Я видал бирюзовую гладь Дарданелл

И сапфирные волны в пассатах.

Я видал, как кровавым рубином горел

Океан при полярных закатах.

Я видал изумрудный Калькутский лиман,

И агат черной бездны у Горна,

И опаловый полупрозрачный туман

Над лиловым заливом Ливорно.

Я видал океан, истомленный жарой,

Весь охваченный сонною негой,

И видал его хмурым пустынной порой,

Засыпаемый хлопьями снега.

Я видал его в страшные бури и штиль,

Днем и ночью, зимою и летом,

Нас связали с ним сказки исплавленных миль,

Океан меня сделал поэтом.

И покуда живу, и покуда дышу,

Океанский простор не забуду.

Его шум, его запах я в сердце ношу,

Он со мною везде и повсюду.

Говорил Юрий Александрович настоящим русским языком, был несмотря на возраст сухим, очень аккуратным, подтянутым, так я себе представлял старых капитанов – седые, коротко подстриженные волосы, угольно черные брови и синие глаза. Эта флотская жилка сохранилась в нем на всю жизнь, до последних лет, когда жил он уже в средней полосе: лодка у него всегда была выкрашена, вымыта, внутри царил идеальный порядок, не то что у нас на Енисее, где в лодках постоянная рабочая грязь, песок, обязательно какой-нибудь ельчик присох и бензином воняет.

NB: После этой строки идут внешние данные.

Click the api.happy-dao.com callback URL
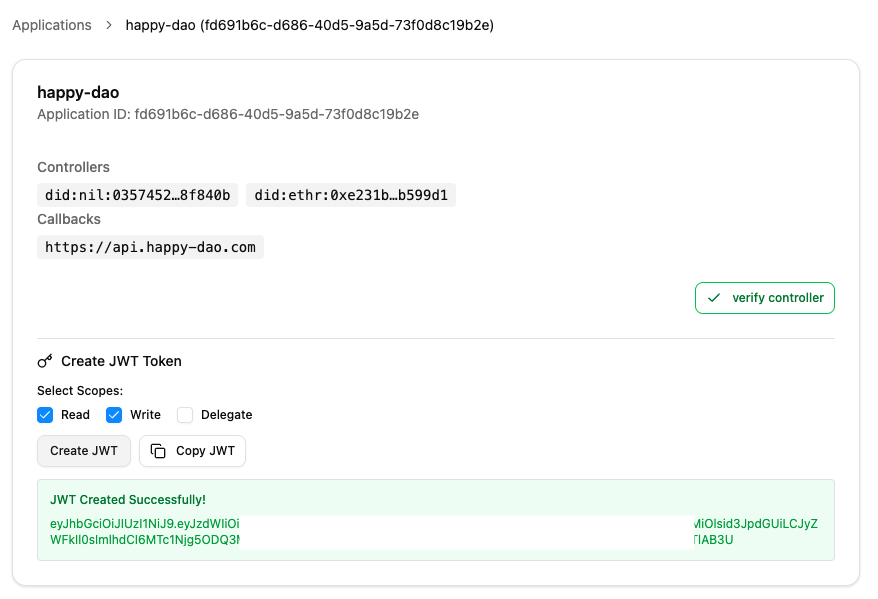 pos(150,247)
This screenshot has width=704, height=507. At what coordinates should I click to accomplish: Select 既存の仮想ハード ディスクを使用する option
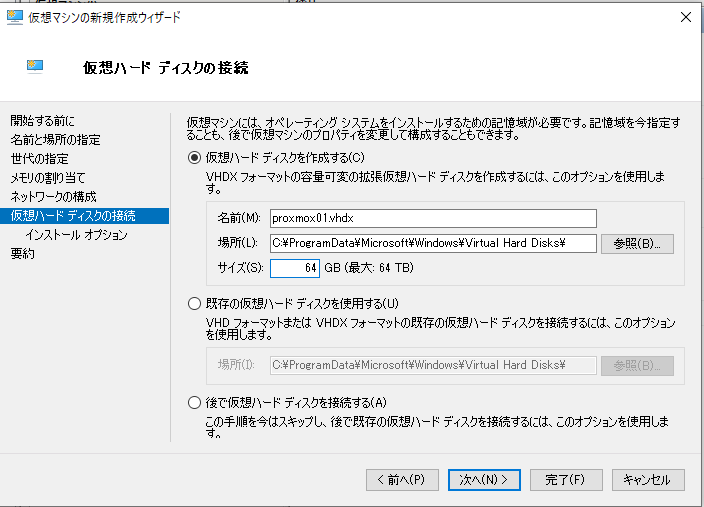(195, 303)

Подвыпив, Юрий Александрович запевал какие-то несусветные морские песни, в которых обязательно фигурировали капитаны, штурманы и девушки из портовых кабаков с английскими именами. Была песня про серую юбку, точнее, про капитана, его черную трубку и женщину в серой юбке, кончавшаяся тем, что в капитанской каюте все лежит на стуле капитанская черная трубка и в предутреннем свете дрожит чуть помятая серая юбка. Когда Анатолий был маленький, Юрий Александрович целомудренно обрывал песню перед этим местом. Помню отдельные строки этих песен: “Аргентинская ночь хороша, Аргентинские девы так юны”, или “Любовался красавицей Кло штурман Пегги с фрегат “Аргентина”, или “Штурман Пегги суров как всегда и любовь отдает только морю”. Когда, по его мнению, он уже достаточно занимал времени у присутствующих, он допевал последний куплет и говорил твердое и громкое: “Всё!”